## Problem statement:
Would you transcribe the line that holds "Task: Click the monitor" and all the lines below it, through the final one, exactly and with nothing else?

Records from a data collection:
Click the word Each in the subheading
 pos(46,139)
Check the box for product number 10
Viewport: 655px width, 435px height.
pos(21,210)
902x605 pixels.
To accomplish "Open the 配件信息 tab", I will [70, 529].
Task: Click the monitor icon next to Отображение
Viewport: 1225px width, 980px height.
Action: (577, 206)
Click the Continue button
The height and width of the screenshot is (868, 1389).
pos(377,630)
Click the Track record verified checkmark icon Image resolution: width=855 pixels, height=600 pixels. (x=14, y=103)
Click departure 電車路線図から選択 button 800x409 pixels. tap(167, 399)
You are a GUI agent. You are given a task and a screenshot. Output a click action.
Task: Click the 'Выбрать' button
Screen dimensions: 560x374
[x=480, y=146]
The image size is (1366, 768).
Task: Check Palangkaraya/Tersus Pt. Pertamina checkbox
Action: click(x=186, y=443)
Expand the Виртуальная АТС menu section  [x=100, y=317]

## Answer for the task:
Task: Click the monitor icon next to Отображение
Viewport: 1225px width, 980px height.
Action: (577, 206)
Click the Continue button
The height and width of the screenshot is (868, 1389).
pos(377,630)
Click the Track record verified checkmark icon Image resolution: width=855 pixels, height=600 pixels. (x=14, y=103)
Click departure 電車路線図から選択 button 800x409 pixels. tap(167, 399)
You are a GUI agent. You are given a task and a screenshot. Output a click action.
Task: Click the 'Выбрать' button
Screen dimensions: 560x374
[x=480, y=146]
The image size is (1366, 768).
Task: Check Palangkaraya/Tersus Pt. Pertamina checkbox
Action: click(x=186, y=443)
Expand the Виртуальная АТС menu section  [x=100, y=317]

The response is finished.